I think that artificial intelligence is not very close to being able to understand such stories in a genuine way. Therefore, I would like to sneak up on it gradually by dividing the problem into parts which can be attacked separately. Here are some of the components:
1. A formalism capable of expressing the assertions of the sentences free from dependence on the grammar of the English language. A good test for such a formalism would be to produce a program for translating from the formalism into any of several natural languages. More weakly, it should be as easy for a human to translate from the formalism into a natural language as to translate from one known natural language to another. Let's call this formalism an artificial natural language--ANL for short.
The grammar of ANL should be trivial and mathematical in character. There would be an ``English'' version in which English words were used as identifiers, but there would still have to be a glossary that gives the precise meaning of the identifiers. There would also be a German and a Japanese version. The translation from the English version to the German or Japanese version would be a simple substitution for identifiers, and a German or Japanese who had learned the grammar could then translate into his language with the aid of the German or Japanese glossary.
This idea has some resemblance to the idea of ``deep structure,'' but I have some doubts about whether either idea is well enough defined to say.
2. A data structure for expressing the facts (apart from expressing the sentences). In such a data structure, it would be definite which robber pushed Mr. Hug first, and what the robbers said even though it is not stated in the story. Clearly some compromise is necessary here, since the data structure need not be able to express positions and velocities of molecules. Like the PLANNER languages, as Robert Moore has characterized them in his 1976 MIT Master's thesis, the descriptions would contain no disjunctions, and might be a collection of relations with constants as arguments where every relation not asserted (in a certain class) is automatically denied.
Alternatively, the basis of this data structure might be various networks of nodes described by sentences in the predicate calculus. Some of the sentences would assert that certain programs applied to the data structures would answer certain questions. When such sentences existed, reasoning would include the operation of the programs. In this way, we would expect to avoid the extreme prolixity that arises when we attempt to do even simple calculations by pure predicate calculus deduction.
The test of success for the ``data structure'' would be that a human could readily formally deduce the answers to the above questions using a proof checker. Most of the proof-checker would be straightforward, but there is a major problem concerned with when it is possible to ``jump to a conclusion.''
3. I see each of the following problems as a difficult AI problem:
a. A ``parser'' that takes English into ANL.
b. An ``understander'' that constructs the ``facts'' from a text in the ANL.

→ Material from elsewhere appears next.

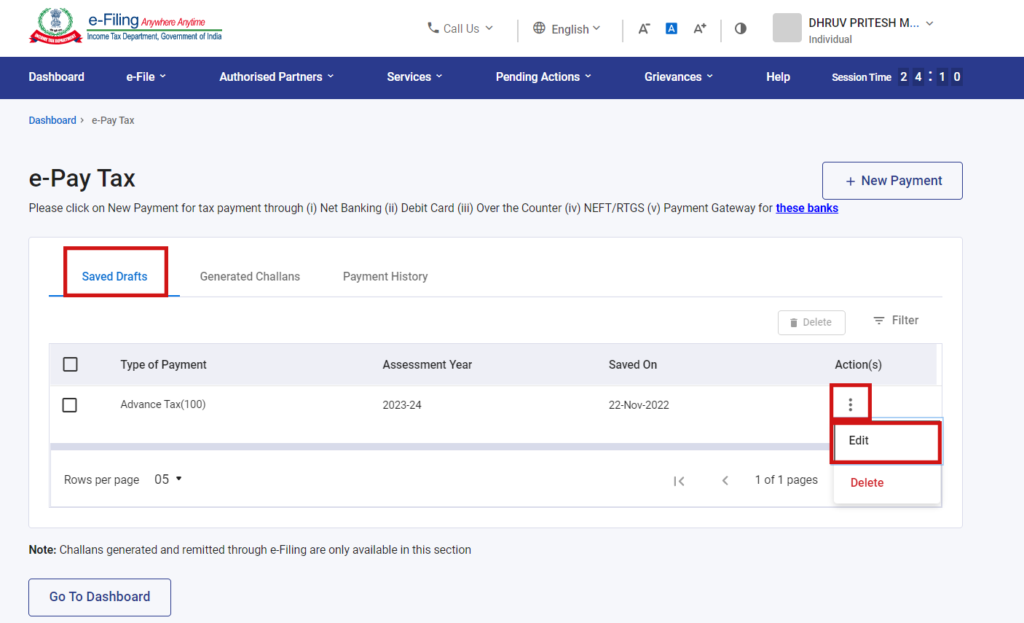Jump to first page using pagination icon
Screen dimensions: 1024x623
pyautogui.click(x=679, y=480)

c. Expression of the ``general information'' about the world that could allow getting the answers to the questions by formal reasoning from the ``facts'' and the ``general information.'' The ``general information'' would also contain non-sentence data structures and procedures, but the sentences would tell what goals can be achieved by running the procedures. In this way, we would get the best of the sentential and procedural representations of knowledge.
d. A ``problem solver'' that could answer the above questions on the basis of the ``facts.'' We imagine the questions to be expressed in the ``fact'' language and expect the answers in the ``fact'' language, i.e. we avoid grammar problems in both understanding the questions and in expressing the answers.